Quoted passage >>

────────────────────

Example 8: Stability of the structure of JF collagen scaffolds compared to collagen scaffolds from different sources
[076] JF collagen scaffolds were compared with collagen scaffolds from other sources— fish skin collagen (Kolspon™ sponge, Eucare Pharmaceuticals (P) Ltd.), bovine collagen (PROMOGRAN®, Systagenix), and horse tendon collagen (BIOPAD® wound dressing, Euroresearch S.R.L.)— for the ability to maintain their structure after they were seeded with cells and exposed to liquid. The scaffolds' ability to maintain their structures was measured up to seven days post-cell seeding. Figure 3 summarizes the morphology of scaffolds three days post-cell seeding. Kolspon (Fig. 3B) and PROMOGRAN (Fig. 3C) dressing scaffolds shrank significantly; the Bio-Pad dressing scaffold (Fig. 3D) also shrank, but to a lesser extent than others. In contrast, the JF collagen scaffold (Fig. 3A) appeared not to have shrunk at all. At seven days post-cell seeding, the JF collagen scaffold still maintained its structure.

────────────────────

(Collection entries)
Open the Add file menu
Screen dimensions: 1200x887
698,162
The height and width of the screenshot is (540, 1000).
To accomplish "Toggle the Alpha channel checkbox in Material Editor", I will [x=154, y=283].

────────────────────

Work request 1 >> In the collagen scaffold passage, which dressing scaffold shrank, but to a lesser extent than the others?
Work request 2 >> Please continue the collagen scaffold passage from its last sentence.

Answer box 1 >> The Bio-Pad dressing scaffold, made of horse tendon collagen.

Answer box 2 >>
Example 9: Stability of JF collagen pad during second-degree burn treatment
[077] The stability of JF collagen pads was compared to that of a bovine collagen dressing (PROMOGRAN®, Systagenix) for second-degree burn treatment. A pig model was chosen for this study because of the similarities between pig skin and human skin (15-19). After proper sedation, the animal's back was shaved, and its skin was disinfected. Five symmetrical partial thickness wounds were made on each side of the pig's back (10 wounds total) running from shoulders to rump. The wounds were made using a 2-cm-diameter metal bar heated in boiling water (100°C), dried and applied on the pig's back for 7 or 10 seconds. Following debridement, each wound was either treated with JF collagen pads, dipped in phosphate buffered saline prior to application, or with bovine-collagen dressings (PROMOGRAN®, Systagenix), dipped in saline. The PROMOGRAN® dressings were absorbed/dissolved by the wounds so that additional dressings were added on days 3 and 7 after the initial application. However, the JF collagen pads adhered to the wound area but not to the healthy surrounding tissue, and they were not dissolved by the wounds. Therefore, there was no need to add to or change the dressing until it fell off as a scab when the wound healed (Fig. 4).
Example 10: Adhesion and proliferation of fibroblasts on JF collagen scaffolds at different collagen concentrations
[078] Human foreskin fibroblast cells were seeded on JF collagen scaffolds (50,000 or 100,000 cells were loaded onto each scaffold). Cell proliferation on JF collagen scaffolds of different concentrations was evaluated by an MTS assay on days 1 , 4, 7 and 11 (Fig. 5). The results indicate that the JF collagen scaffold can support fibroblast proliferation. Thus, JF collagen scaffolds could be useful in wound healing, especially in cases such as third-degree burns and chronic wounds.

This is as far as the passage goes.